Sandal, Jesus Washes His Disciples Feet, John 13:1-20

During Jesus’ lifetime, it was usual for people to have their sandals removed, and their feet washed, by the household slaves. The custom was for the second to lowest ranked slave to remove the shoes, and for the lowest one to do the washing.

Jesus chose to do both tasks himself. Why? Discover the answer in the Bible reading below.

The last Passover for Jesus was about to start yet he was still teaching His disciples.

Washing of feet and washing of hands were some of the numerous customs of the time in greeting a guest to your home.

What we call the last supper whose proper name is The Passover Seder meaning “order, arrangement.”

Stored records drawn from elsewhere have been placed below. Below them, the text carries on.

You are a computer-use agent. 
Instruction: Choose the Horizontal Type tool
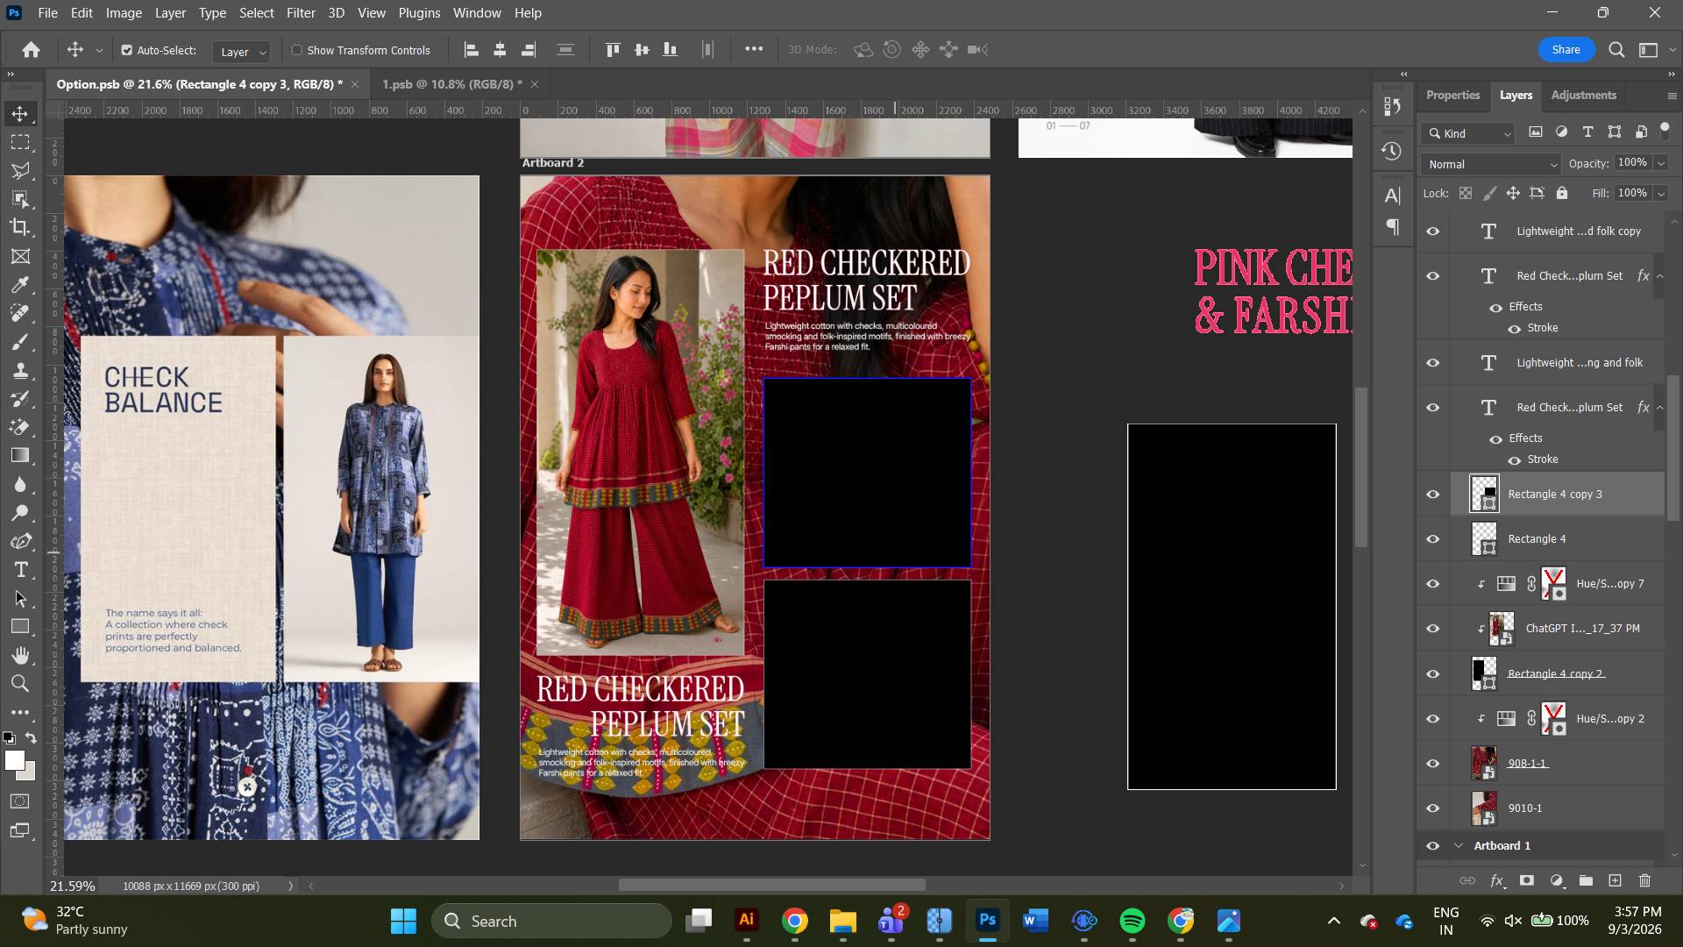click(20, 570)
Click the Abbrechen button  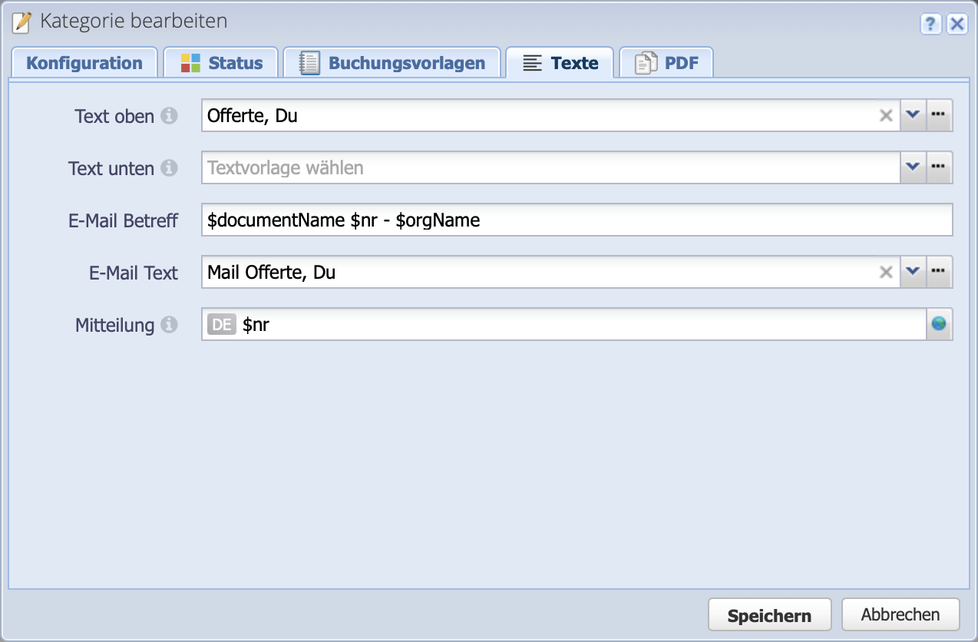pyautogui.click(x=900, y=615)
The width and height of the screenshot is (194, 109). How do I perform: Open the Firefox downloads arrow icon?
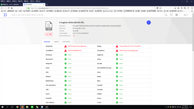[x=175, y=8]
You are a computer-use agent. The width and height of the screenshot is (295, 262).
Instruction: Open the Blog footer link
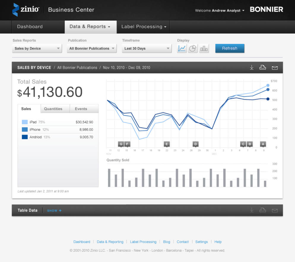tap(166, 242)
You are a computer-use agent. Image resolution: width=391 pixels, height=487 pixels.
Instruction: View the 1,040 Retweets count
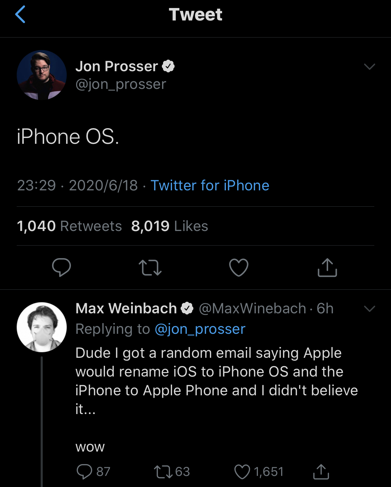pyautogui.click(x=70, y=226)
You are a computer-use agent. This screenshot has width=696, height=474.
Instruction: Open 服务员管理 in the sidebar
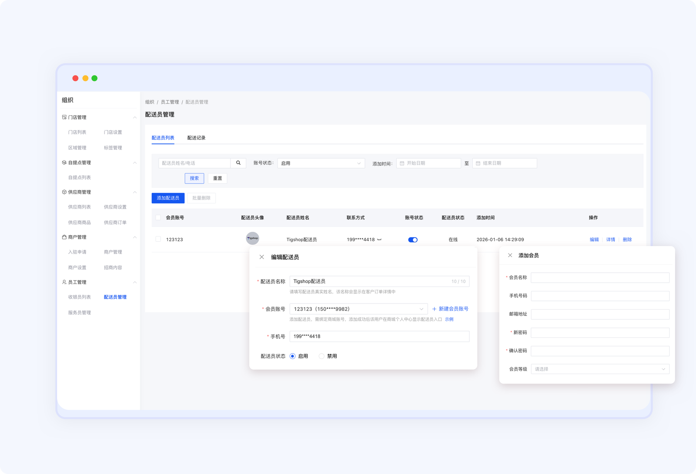point(80,313)
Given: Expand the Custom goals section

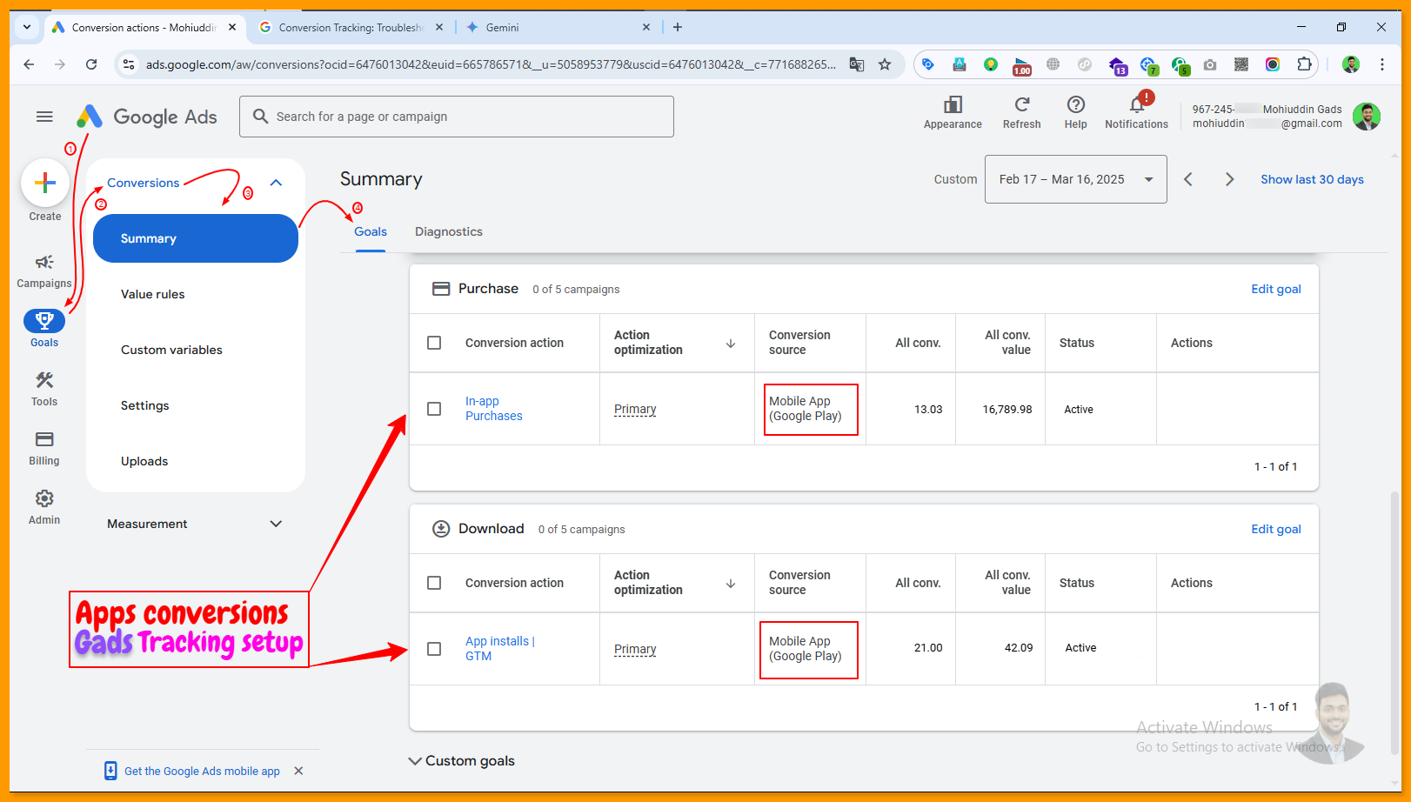Looking at the screenshot, I should pyautogui.click(x=462, y=761).
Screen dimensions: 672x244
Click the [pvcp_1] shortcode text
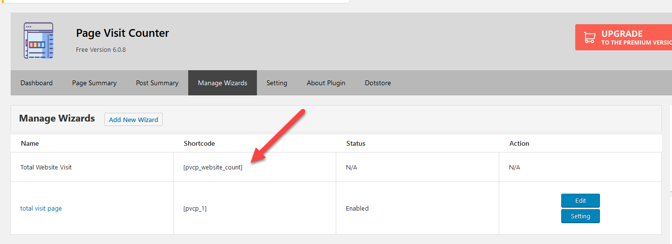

If the anointing of Jesus’ head and the last supper was on a Tuesday with the crucifixion on the Wednesday that allows for three days and three nights in the tomb before Jesus’ resurrection. This also means there were two Sabbaths that week on a regular Sabbath the other one of the number of Special Sabbaths.

Background Reading:

Jesus Washes His Disciples’ Feet

13:1 Now before the Passover Festival, Jesus realized that his hour had come to leave this world and return to the Father. Having loved his own who were in the world, he loved them to the end. 2 By supper time, the devil had already put it into the heart of Judas, the son of Simon Iscariot, to betray him. 3 Because Jesus knew that the Father had given everything into his control, that he had come from God, and that he was returning to God, 4 therefore he got up from the table, removed his outer robe, and took a towel and fastened it around his waist. 5 Then he poured some water into a basin and began to wash the disciples’ feet and to dry them with the towel that was tied around his waist.

6 Then he came to Simon Peter, who asked him, “Lord, are you going to wash my feet?”

7 Jesus answered him, “You don’t realize now what I’m doing, but later on you’ll understand.”

8 Peter told him, “You must never wash my feet!”

Jesus answered him, “Unless I wash you, you cannot be involved with me.”

9 Simon Peter told him, “Lord, not just my feet, but my hands and my head as well!”

10 Jesus told him, “Whoever has bathed is entirely clean. He doesn’t need to wash himself further, except for his feet. And you men are clean, though not all of you.” 11 For he knew who was going to betray him. That’s why he said, “Not all of you are clean.”

12 When Jesus had washed their feet and put on his outer robe, he sat down again and told them, “Do you realize what I’ve done to you? 13 You call me Teacher and Lord, and you are right because that is what I am. 14 So if I, your Lord and Teacher, have washed your feet, you must also wash one another’s feet. 15 I’ve set an example for you, so that you may do as I have done to you. 16 Truly, I tell all of you emphatically, a servant isn’t greater than his master, and a messenger isn’t greater than the one who sent him. 17 If you understand these things, how blessed you are if you put them into practice! 18 I’m not talking about all of you. I know the ones I have chosen. But the Scripture must be fulfilled: ‘The one who ate bread with me has turned against me.’ 19 I’m telling you this now, before it happens, so that when it does happen, you may believe that I AM. 20 Truly, I tell all of you emphatically, the one who receives whomever I send receives me, and the one who receives me receives the one who sent me.”
John 13:1-20
Read also  Matthew 26:20, Mark 14:12-16, Luke 22:18-38, Luke 22:21-23, John 13:17-30

More Information:

Remember that the washing and cleaning of people’s feet and sandals was an unpleasant task because they got covered with foul-smelling excrement from the roads and paths.

Passover is always celebrated at the full moon during the month of Nisan. It is the first month of the Jewish religious calendar.